Skinny tip: “Treat yourself to one really great drink,” McCurnin said. And stop there, she said. Or switch to a beer or wine afterwards.
The East End at Quirk Rooftop
The view from Quirk’s rooftop is pretty spectacular. And their cocktails are pretty impressive too.
Next time you’re up there, try The East End, a refreshing mix of gin, cucumber, lime and mint.
Morgan Slade, director of food and beverage for Quirk Hotel said, “We wanted to create something refreshing, but still had some acidity to go with our cuisine.”
The cocktail is named after the East End neighborhood of Richmond.
One of the key ingredients in the East End is Navy Hill, a brand new mixer that is produced in Richmond and was conceived on the Quirk Rooftop by group of friends Jenny Lucas, Katie Williams and Amanda Coulbourn.
“The three of us were drinking on the rooftop, where all good ideas are born,” Lucas said. “We considered our drink options — a vodka tonic is too sweet, but a vodka soda isn’t enough. We asked the bartender to combine the two mixers and she immediately recognized what we wanted as a vodka ‘sonic.’”
“We spent the rest of the night talking about how there is nothing on the market like this,” Williams added.
At just 35 calories, Navy Hill mixers are a blend of soda and tonic coupled with a healthy boost of electrolytes that recently hit shelves just three months ago. Navy Hill mixers come in three flavors — original, juniper and ginger — and can be found at Ellwood Thompson’s and a host of other local providers.
“Everyone is watching their sugar intake and calorie intake,” Coulbourn said. “We wanted to create something that tastes good and satisfies you.”
Skinny tip: Stop by Ellwood Thompson’s to pick from a whole wall of low-calorie mixer options to whip up your own signature skinny cocktail.
The Daily Gin Fizz at The Daily Kitchen & Bar
A cocktail that’s good for you? I’ll take one…or two.

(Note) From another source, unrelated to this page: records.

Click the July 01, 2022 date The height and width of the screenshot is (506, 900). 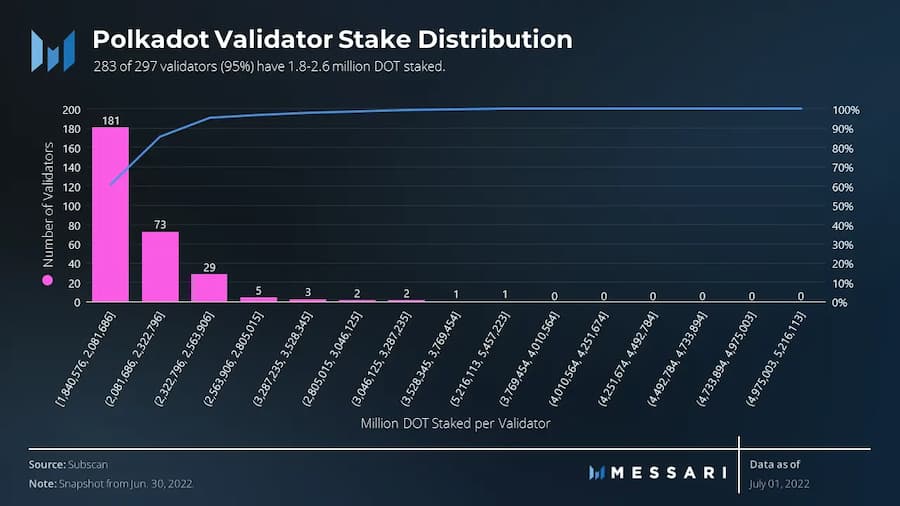[779, 484]
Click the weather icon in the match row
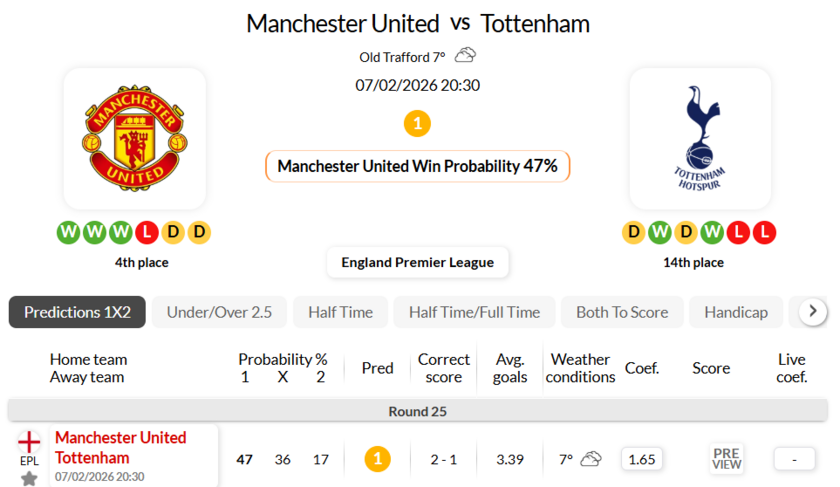The height and width of the screenshot is (487, 840). click(x=591, y=459)
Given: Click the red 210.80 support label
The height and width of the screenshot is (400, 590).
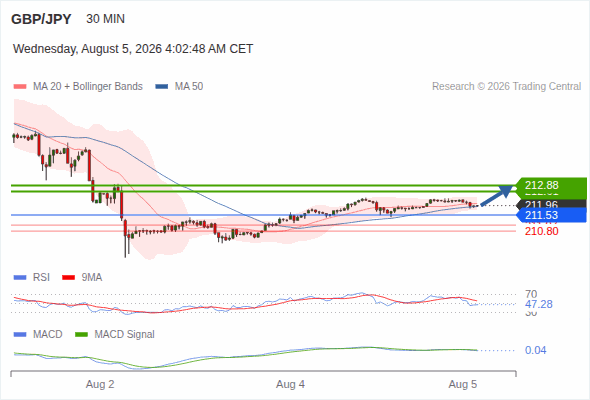Looking at the screenshot, I should (541, 231).
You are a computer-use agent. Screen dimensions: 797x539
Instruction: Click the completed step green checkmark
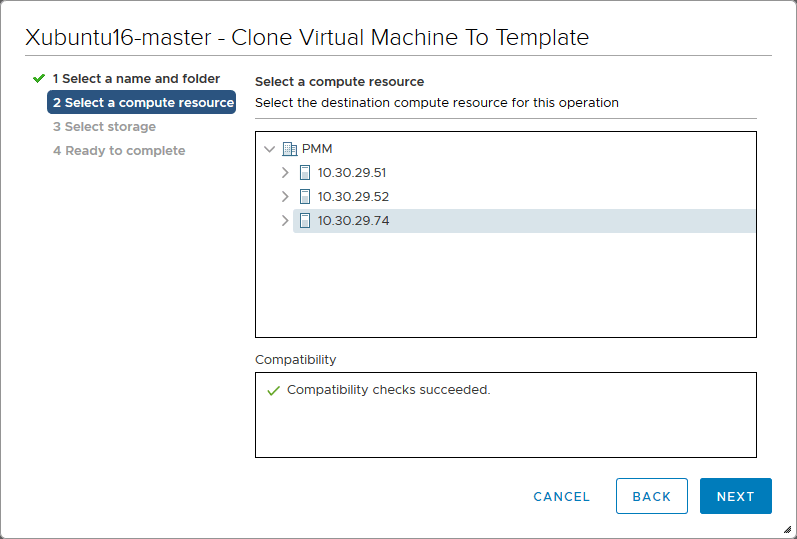(x=39, y=78)
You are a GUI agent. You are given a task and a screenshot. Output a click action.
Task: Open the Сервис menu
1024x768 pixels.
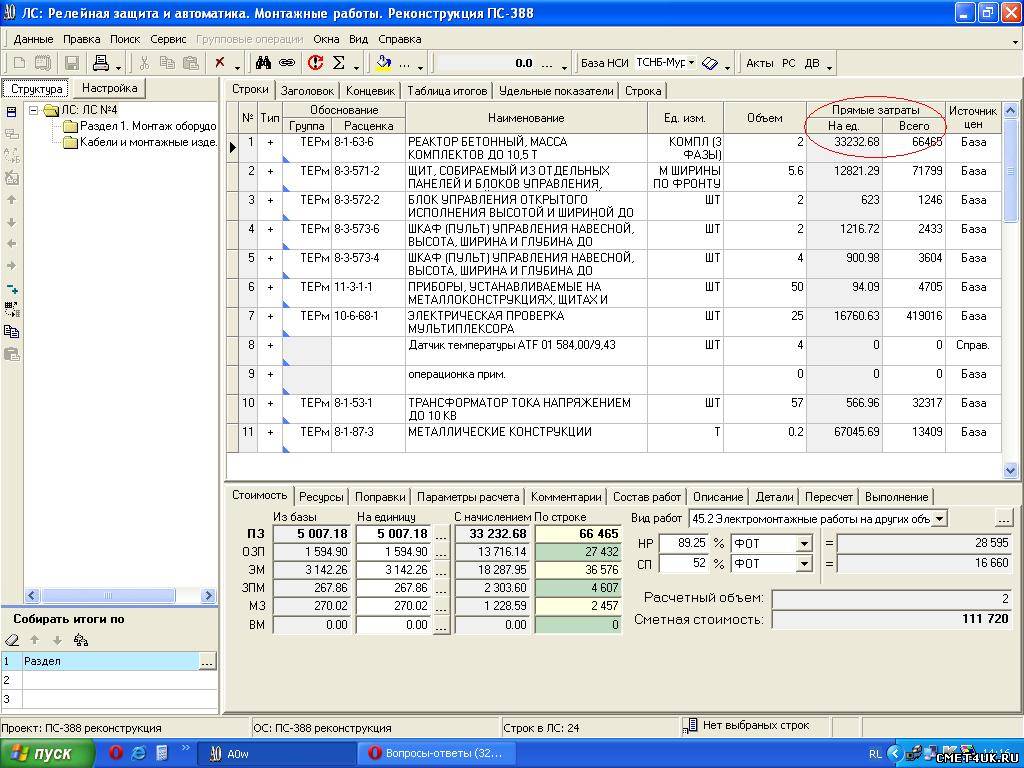pyautogui.click(x=168, y=39)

The Daily takes skinny cocktails one step further and introduced a new cocktail menu developed with ingredients that are good for you, like rosewater, basil seeds and aqua faba.

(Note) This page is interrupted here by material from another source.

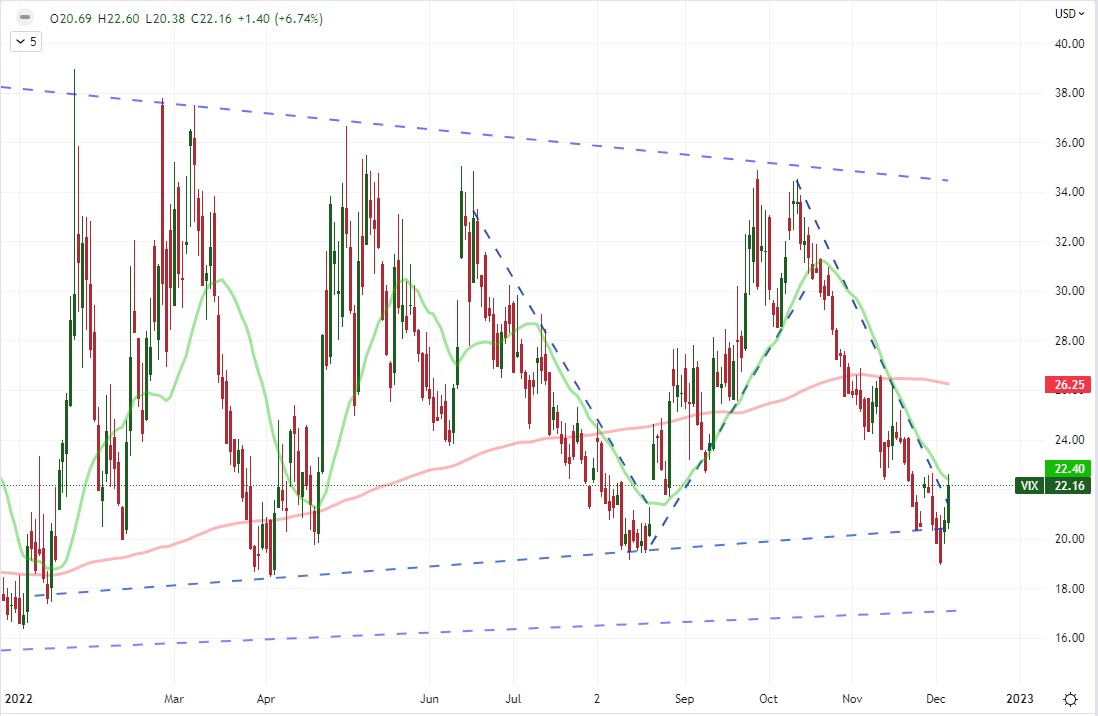Click the +1.40 (+6.74%) change readout

pyautogui.click(x=285, y=17)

“I wanted to go with a floral, aromatic feel and incorporate all of these healthy trends that I’ve been seeing,” Ciara Hockman, the bar manager, said.
Try the Daily Gin Fizz, which uses aqua faba, or chickpea water, instead of egg whites.
“Aqua faba is a huge vegan trend right now and very good for you,” Hockman said. Aqua faba is naturally low in calories and is gluten free. It’s being used in vegan recipes for everything from meringue to mayonnaise.
In the Daily Gin Fizz, the aqua faba tops the drink like a healthy version of whipped egg whites.
The drink is very frothy, tart and fun. It definitely does not taste good for you.
Other note-worthy cocktails on the menu include “You Had Me at Aloe,” which uses hibiscus-infused Lunazul Blanco Tequila, passion fruit and aloe juice, known for its alkalinity, which helps with digestion. Plus the “Rosey Palmer,” which combines Flor de Caña rum with rose water and basil seeds.
Basil seeds, according to Hockman, carry antioxidants and beneficial digestive enzymes, and have been used in some cultures as a cure for cough and flu.
“Our cocktails should mirror our food,” Hockman said. “With healthy ingredients.”
Skinny tip: If you’re looking for drinks on the lighter side, order drinks that offer more volume and less calories such as “spritzs” and “coolers.”